[What is needed] Without including any picture, write out the entries exactly as they stand.

[Dataset records]
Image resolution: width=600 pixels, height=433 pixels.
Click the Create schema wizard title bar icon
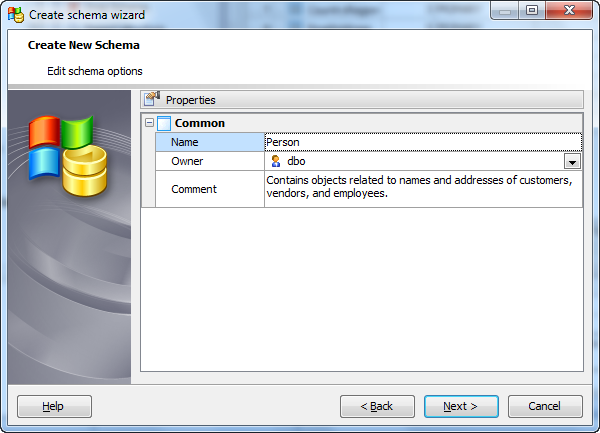click(16, 15)
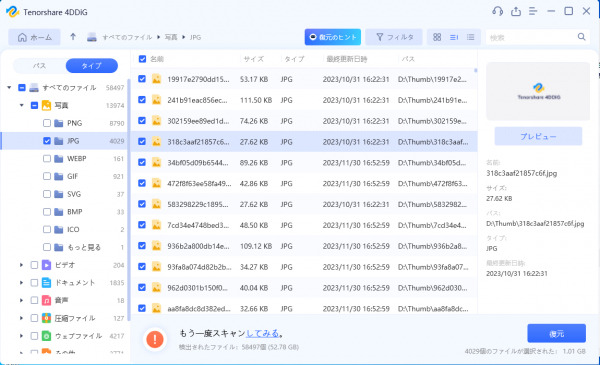Expand the ビデオ category

point(21,265)
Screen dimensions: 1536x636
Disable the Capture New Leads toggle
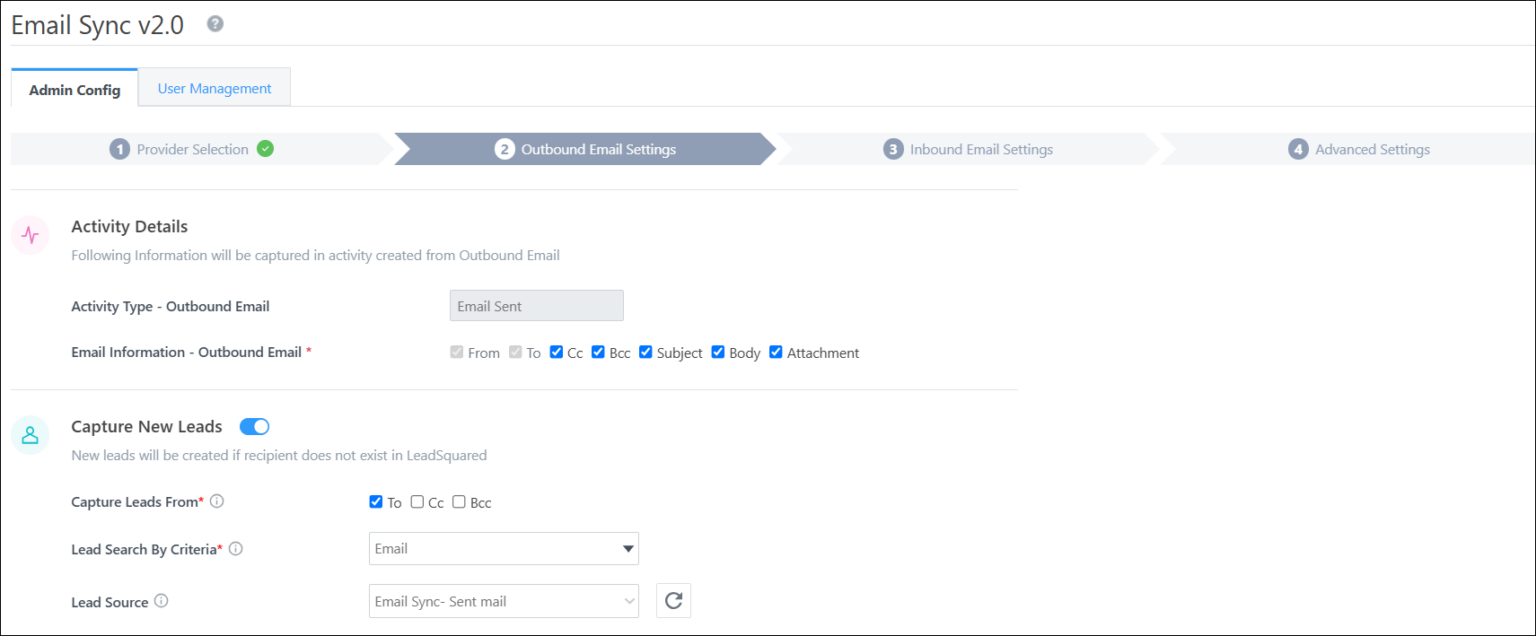(x=255, y=427)
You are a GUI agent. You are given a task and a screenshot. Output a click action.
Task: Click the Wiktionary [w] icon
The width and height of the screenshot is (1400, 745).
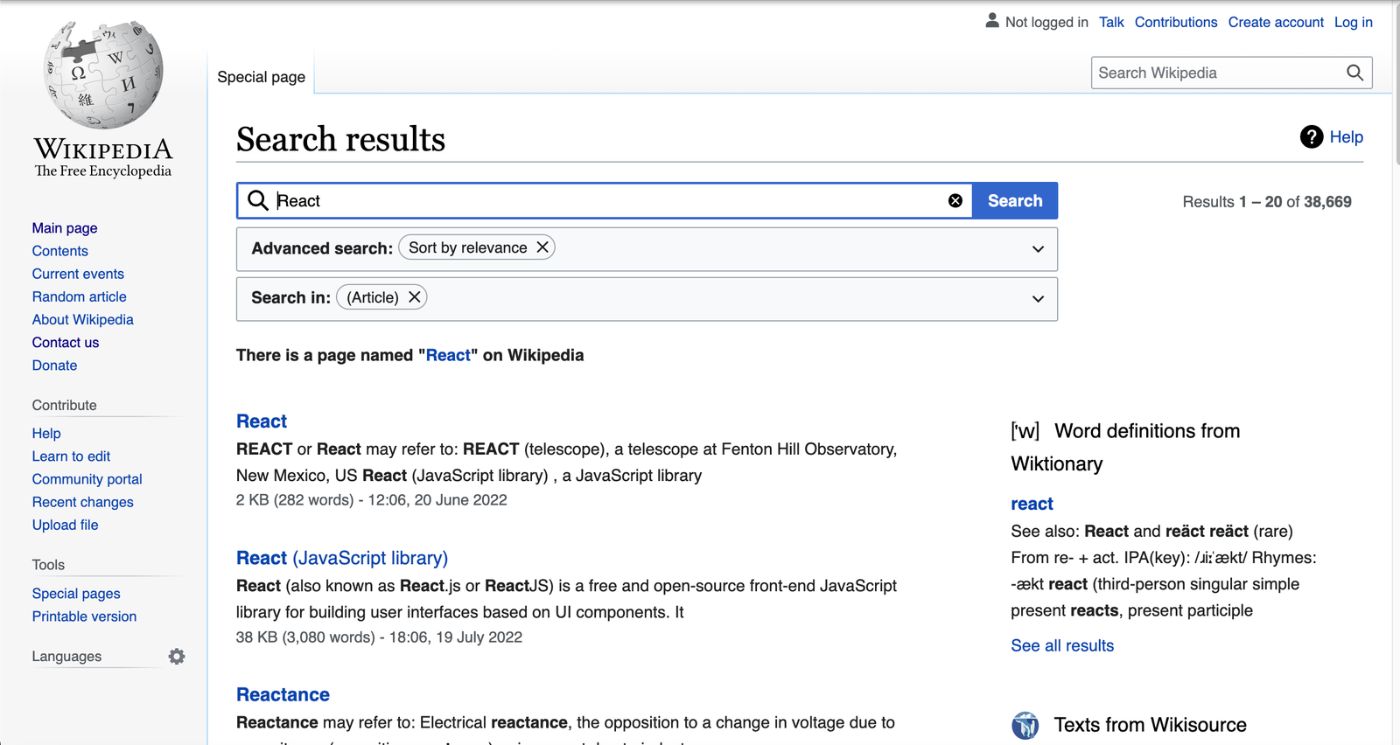point(1025,431)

[Task answer]
Image resolution: width=600 pixels, height=433 pixels.
Click the Create schema wizard title bar icon
click(16, 15)
Expand the ビデオ category

point(21,265)
Screen dimensions: 1536x636
Disable the Capture New Leads toggle
(x=255, y=427)
You are a GUI agent. You are given a task and a screenshot. Output a click action.
Task: Click the Wiktionary [w] icon
The width and height of the screenshot is (1400, 745).
point(1025,431)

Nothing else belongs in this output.